** Start of TEXT PROVIDED **

History. Source: L. 2018: Entire article added with relocations,(HB 18-1027), ch. 31, p. 353, § 2, effective October 1. L. 2019: (6)(a), (6)(b)(I)(B), IP(6)(c), and (6)(c)(II) amended,(SB 19-241), ch. 390, p. 3482, § 73, effective August 2; (6)(e)(I) amended,(HB 19-1128), ch. 238, p. 2359, § 3, effective August 2.

Editor’s note: This section is similar to former § 24-35-212 as it existed prior to 2018.

ANNOTATION

Acceptance of any prize discharges the division from liability, even though the other two tickets that shared the prize were later discovered to be fraudulent. Massihzadeh v. Seaver, 2 019 COA 9 2 , 457 P.3d 739.

44-40-114. Prizes - lottery winnings offset for restitution, fines, fees, costs, or surcharges.

  1. Prior to the payment of any lottery winnings required by rule of the commission to be paid only at the lottery offices, the department of revenue shall require the winner to submit the winner’s social security number and federal employer identification number, if applicable, and shall check the social security number of the winner with those certified by the judicial department for the purpose of the state lottery winnings offset as provided in sections 16-11-101.8 and 16-18.5-106.5. The social security number and the federal employer identification number shall not become part of the public record of the department of revenue.
  2. If the social security number of a lottery winner appears among those certified by the judicial department, the department of revenue shall suspend the payment of the winnings until the requirements of sections 16-11-101.8 and 16-18.5-106.5 are met. If, after consulting with the judicial department, the department of revenue determines that the lottery winner is obligated to pay the amounts certified under sections 16-11-101.8 and 16-18.5-106.5, then the department of revenue shall withhold from the amount of winnings paid to the lottery winner an amount equal to the amount that is due or, if the amount of winnings is less than or equal to the amount due, shall withhold the entire amount of the lottery winnings. Any money so withheld shall be transmitted to the state treasurer for disbursement as directed in sections 16-11-101.8 (2) and 16-18.5-106.5 (3).
  3. If a lottery winner owes a child support debt or arrearages or child support costs as described in section 44-40-113 (6), and also owes restitution, fines, fees, costs, or surcharges as described in sections 16-11-101.8 and 16-18.5-106.5, the lottery winnings offset against the child support debt or arrearages or costs shall take priority and be applied first. The remaining lottery winning money, if any, shall be applied second toward the payment of outstanding restitution, and then toward fines, fees, costs, or surcharges and processed in accordance with this section.

** End of TEXT PROVIDED **

- TASK REQUIREMENTS
- a) Answer these questions from the lottery statute text, one answer per line:
(i) Which former section does the editor's note say this section is similar to?
(ii) Which two numbers must a lottery winner submit to the department of revenue before payment of winnings paid only at the lottery offices?
(iii) To whom is money withheld from lottery winnings transmitted?
- b) Echo the lottery statute text word for word, everything from "Editor’s note: This" down to "costs, or surcharges.".

** Start of SOURCE MATERIAL **

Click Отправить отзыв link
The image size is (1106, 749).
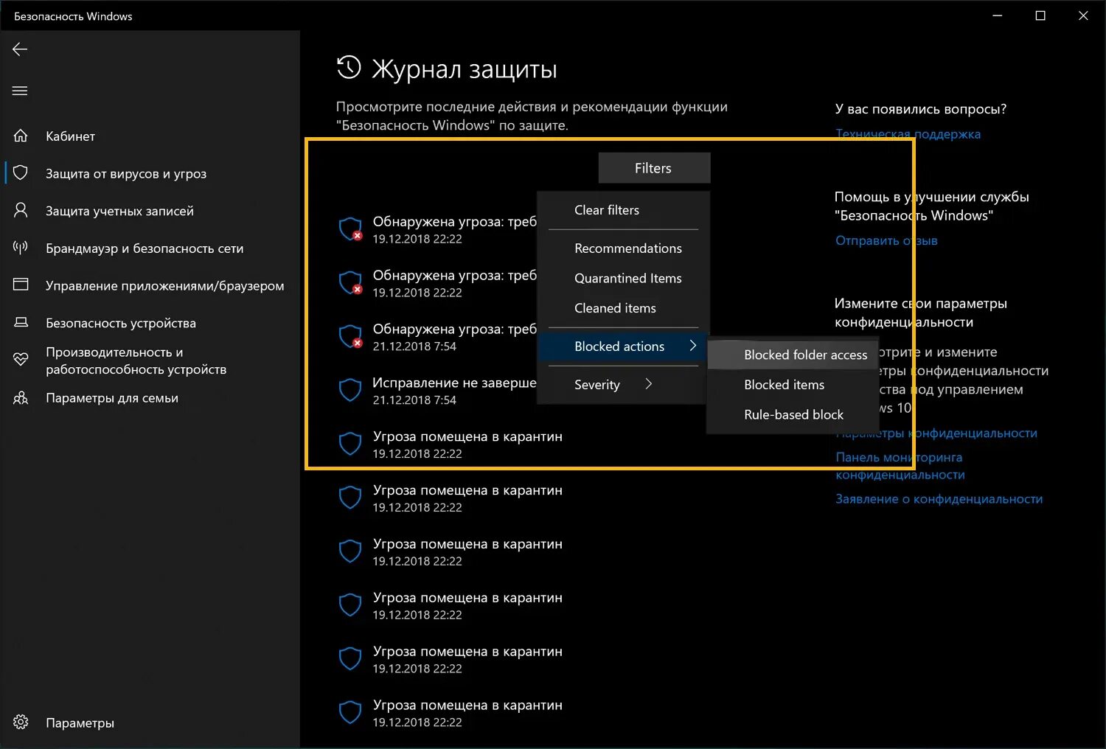point(886,240)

** End of SOURCE MATERIAL **

- PER-TASK OUTPUTS
- a)
(i) Former § 24-35-212, as it existed prior to 2018.
(ii) The winner's social security number and, if applicable, federal employer identification number.
(iii) The state treasurer.

- b)
Editor’s note: This section is similar to former § 24-35-212 as it existed prior to 2018.

ANNOTATION

Acceptance of any prize discharges the division from liability, even though the other two tickets that shared the prize were later discovered to be fraudulent. Massihzadeh v. Seaver, 2 019 COA 9 2 , 457 P.3d 739.

44-40-114. Prizes - lottery winnings offset for restitution, fines, fees, costs, or surcharges.